Do we get so caught up in our lives and in our busy world that we put our thoughts about things like salvation to the side? Or maybe we are just so confident in our salvation being secured that we don’t bother to give it another thought and almost forget about it. Not that we should be in doubt of our salvation necessarily. But isn’t it something we should at least think about every now and then? Isn’t it something so important that we should want to make sure that we are keeping up our end of this situation as best we can? Again, salvation doesn’t come from our own merit or works, but it does require us to have faith as I previously described.
So yes, I think that even today with all of the distractions and other happenings that fly around us, even today we need not only God’s grace and salvation, but also faith and a focus on all three of those things. We cannot grow in faith if we do not engage in Christian practices like prayer, worship, studying the Scriptures, and more. Our faith cannot be strengthened if we do not pay attention to it and nurture it.
Faith is kind of like a muscle in our bodies. If we don’t exercise it, if we don’t work it, if we don’t use it – then it will begin to whither and fade away. I said last week that to be a Christian is work, it is not a spectator sport where you can just sit on the sidelines. For our faith to grow we must engage it. We must continue to work with it to expand it and strengthen it.
Can you imagine your life without faith? I honestly tried the other day and I couldn’t. Now you might say that it’s harder for someone like a pastor since our whole lives tend to revolve around faith and the church. But even when I tried to look back at my life before I answered my call to ministry, I still could not imagine my life without faith.
Without faith in a loving God, this world becomes a much darker and depressing place. Without faith in a saving Christ, death becomes the end with nothing beyond. Without faith in a connecting Holy Spirit, life seems so much more disjointed and pulled apart. Without faith what are our lives about? Money? Power? Accomplishments? All things that are fleeting when death knocks on the door.
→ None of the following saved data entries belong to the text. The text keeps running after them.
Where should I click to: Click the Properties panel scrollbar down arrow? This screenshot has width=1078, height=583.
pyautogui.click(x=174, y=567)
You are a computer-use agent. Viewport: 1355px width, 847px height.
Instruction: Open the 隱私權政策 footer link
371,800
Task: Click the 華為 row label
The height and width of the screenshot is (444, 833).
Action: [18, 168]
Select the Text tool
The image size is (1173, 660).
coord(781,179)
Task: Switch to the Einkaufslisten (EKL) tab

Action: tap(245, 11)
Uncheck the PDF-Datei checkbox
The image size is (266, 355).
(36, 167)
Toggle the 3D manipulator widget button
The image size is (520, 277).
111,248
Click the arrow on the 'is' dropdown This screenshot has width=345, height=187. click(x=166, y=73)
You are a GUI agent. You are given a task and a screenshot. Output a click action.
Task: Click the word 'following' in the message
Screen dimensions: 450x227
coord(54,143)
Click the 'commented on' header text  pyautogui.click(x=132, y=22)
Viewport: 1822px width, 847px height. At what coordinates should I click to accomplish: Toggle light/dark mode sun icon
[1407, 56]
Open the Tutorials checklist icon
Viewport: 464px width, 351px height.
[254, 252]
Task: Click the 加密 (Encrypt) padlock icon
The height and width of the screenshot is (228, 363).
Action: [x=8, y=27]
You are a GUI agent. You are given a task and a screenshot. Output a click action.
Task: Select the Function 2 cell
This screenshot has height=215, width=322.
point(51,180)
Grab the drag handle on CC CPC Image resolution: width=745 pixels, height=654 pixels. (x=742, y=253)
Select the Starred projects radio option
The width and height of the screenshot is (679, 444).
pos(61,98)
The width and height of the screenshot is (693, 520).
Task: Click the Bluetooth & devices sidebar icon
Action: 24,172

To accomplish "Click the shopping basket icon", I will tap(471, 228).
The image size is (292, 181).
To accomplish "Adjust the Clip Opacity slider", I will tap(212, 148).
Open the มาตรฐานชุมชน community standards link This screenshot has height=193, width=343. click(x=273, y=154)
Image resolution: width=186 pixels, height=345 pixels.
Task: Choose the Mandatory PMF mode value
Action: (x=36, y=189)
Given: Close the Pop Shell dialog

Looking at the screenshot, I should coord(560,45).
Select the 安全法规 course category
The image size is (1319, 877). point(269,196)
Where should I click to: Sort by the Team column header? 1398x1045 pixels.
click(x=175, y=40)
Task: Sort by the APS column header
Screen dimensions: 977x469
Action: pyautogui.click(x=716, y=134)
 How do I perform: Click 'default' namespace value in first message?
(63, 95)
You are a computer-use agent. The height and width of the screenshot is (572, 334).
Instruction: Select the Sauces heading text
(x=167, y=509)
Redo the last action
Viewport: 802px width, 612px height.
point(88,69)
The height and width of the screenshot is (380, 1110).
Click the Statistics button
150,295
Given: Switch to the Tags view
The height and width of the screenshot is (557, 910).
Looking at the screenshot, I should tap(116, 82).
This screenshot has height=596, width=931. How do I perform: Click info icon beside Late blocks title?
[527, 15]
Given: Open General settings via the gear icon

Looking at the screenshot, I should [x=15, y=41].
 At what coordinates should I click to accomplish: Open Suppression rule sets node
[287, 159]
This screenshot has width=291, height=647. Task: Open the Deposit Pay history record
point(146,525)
So, I again implore you to remember that it is God’s grace through which we receive salvation, but that salvation requires our faith. Grace and salvation are gifts from God, gifts we cannot earn in any way on our own. But they are gifts that we must take an active role in. So today and every day I encourage you to examine your faith, build it up, strengthen it, expand it, nurture it, and share it. Because if you don’t you may find yourself with a weakened and weary faith. Amen.